--- START QUOTED PASSAGE ---

Q3 arrived soon enough, at 5:20, FB once again finding ourselves one of the last sessions on track. This go-round we started on time, but that would prove the only highlight of the session, which quickly devolved into a game of “dodge the crashing Atlantics.” Cool temperatures meant the FA guys were having s lot of trouble getting heat into their tires, so by about two laps in, one was off the end of T1, another had spun blocking T8, and another had crashed in Canada corner. After a brief black flag we were back out, but before long, another was off in the Carousel, and a huge oil slick from a blown engine was making the track very sketchy from 6 all the way down to the Kink. I cried Uncle and came in, having learned that my top speed was definitely better, but I was right on the limiter. We’d have to back down the gearing. Nobody improved their times, but on the upside, I now had a great set of scrubbed tires for the race.
I began changing the sprockets once again, and at one point went to start the car. Again, nothing. Much swearing ensued, but the problem was found before too long, a screw that had fallen out of the starter switch. A replacement was found, and the night growing uncomfortably cool, we retired to Siebkins for a hot meal.
Race day! The paddock was now looking decidedly forlorn, more empty than not. Dave Knaack from DSR rolled up the traveling fun show and said his goodbyes as we finished the sprocket change. Next was a trip over to Critter, the new Sportsman of the Year laureate, for a new rear 46T sprocket.
For one last bit of insurance during the race, I added a 1/8″ gurney to the upper wing to get just a bit more stability for the race.
Just when we thought we were done, Dad rechecked the tires and found that one was not holding air! We zoomed over to the Hoosier tent, and after a brief discussion with Terry Gilvin, he suggested we just swap wheels and keep the scrubbed tires on for the race, offering his advice that he doesn’t think stickers are ever the tight choice for a race, but to always run scrubs….which is what we do.
My sincere Thanks to Terry and his guys in the Hoosier tent for good advice, and quick friendly service.
Race time! After a whole week of what seemed like nonstop work on the car, and tension about how the race would go, now for the relaxing part…actually being in the car!
The race itself was the best yet in my short career…what tremendous fun! Unbelievable, tremendous race. Passing, repassing, drafting, wrecks, four wheels off, FA traffic, you name it – this race had it all.
My car had great corner speed compared to those around me, but despite my small changes during the week, noticeably less up top, on the order of a 5-7mph top-speed deficit. The effect of the draft is HUGE in these cars – way more than it was in the DSR. This was so much so that I was able to stay with a car if I was in its draft, but could not pass it until braking – where I had a significant advantage.
We went out for our out lap, and the pace lap became interesting right away, as when I turned in for T1, I saw Jeremy Hill proceeding BACKWARDS on the inside of turn 1, having spun on cold sticker tires. I concentrated hard on getting my rear tires warmed up to make sure I didn’t share his fate.
We came up to the green in neat formation, nobody playing any games that I saw. I put my nose right under Larry Vollum’s rear wing, and pulled slightly to the right so I could see the flag.

--- END QUOTED PASSAGE ---
--- START DATA ROWS ---

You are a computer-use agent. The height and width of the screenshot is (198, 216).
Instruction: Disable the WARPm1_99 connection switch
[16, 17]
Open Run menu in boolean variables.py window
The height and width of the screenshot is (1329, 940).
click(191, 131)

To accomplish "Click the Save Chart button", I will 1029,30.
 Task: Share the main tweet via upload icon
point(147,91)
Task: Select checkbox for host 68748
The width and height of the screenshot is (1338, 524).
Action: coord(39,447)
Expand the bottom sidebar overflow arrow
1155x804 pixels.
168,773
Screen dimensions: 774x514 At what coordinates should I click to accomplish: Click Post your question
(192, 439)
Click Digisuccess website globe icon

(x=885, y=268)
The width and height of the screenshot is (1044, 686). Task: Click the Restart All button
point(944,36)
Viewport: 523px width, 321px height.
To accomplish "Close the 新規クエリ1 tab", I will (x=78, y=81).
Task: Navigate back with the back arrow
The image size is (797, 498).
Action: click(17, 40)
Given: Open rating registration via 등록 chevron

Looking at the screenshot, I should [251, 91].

--- END DATA ROWS ---

SET TASKS:
a) Translate this sentence from the race report into Spanish: "We came up to the green in neat formation, nobody playing any games that I saw."
b) Carry on the race report from its final sentence.

RESPONSES TO THE TASKS:
a) Llegamos a la bandera verde en una formación ordenada, sin que nadie, que yo viera, hiciera ninguna jugada.

b)
Green flag oh yes oh yay hot damn hot dog let’s have some fun!
I got a great jump and immediately moved to the inside of Larry, pulling up near his rear wheel. But, he drifted slightly right, so I lifted and pulled back in to make sure I didn’t get stuck close to the wall.
That lift, along with me braking conservatively, saw lots of cars go streaming by on my left. I saw a flash of red as Jeremy Hill came from somewhere near Toronto to come whizzing by. A yellow car pulled up next to me, but I beat him on the run to T3, and set off after Jeremy, with Larry just ahead, and Mike Beauchamp just behind.
Jeremy passed Larry Vollum on the entrance to 5, which hurt Larry’s exit, and I snuck up the inside on the run up to 6, passing Larry on the entrance to 6. Hot through 7, and off to the left was a huge ball of dust as Brian Novak skittered off the outside and into the gravel.
Down through the Hurry Downs we went, through 8 and into the Carousel. I pulled right up behind the wing of a blue car, with Larry right on my wing just behind. Knowing I could not risk a lift, I pulled to the inside of the blue car as we exited the Carousel, and we went side-by side, side-by-side through the Kink, and down through the Kettle Bottoms. Through Canada corner and up onto the main straight we went, me now trying to put some distance on Larry. Up through Turn 6 again, and we caught the slowing Jeremy Hill, who had been called in for his black flag. As with the blue car, I stuck right to his rear wing through the Carousel, but could not get by as I had the lap before with the blue car, but instead passed Hill into Canada corner, putting him between Larry and I.
Still, the advantage wasn’t enough, as we came up to turn 5 on the next lap, Larry was able to simply drive by on the straightaway, and into Turn 5 we went. He led the way through, and we raced up through turn 6, Larry sliding wide, and again through the Carousel and even the Kink.
Down to Canada corner we went, and both of us went deeeeeeeep on the brakes, and again Larry slid wide, but kept the car in check. We went through 13 inches apart, and as we came up to T14, Larry braked too late and entered T14 much too hot, and began a loonnngggg lazy spin, which finally ended in the tire wall on the inside of T14, his race run.
Up the straight I went, the white Van Diemen of Michael Crowe next, with me screaming into my helmet, “you’re next!”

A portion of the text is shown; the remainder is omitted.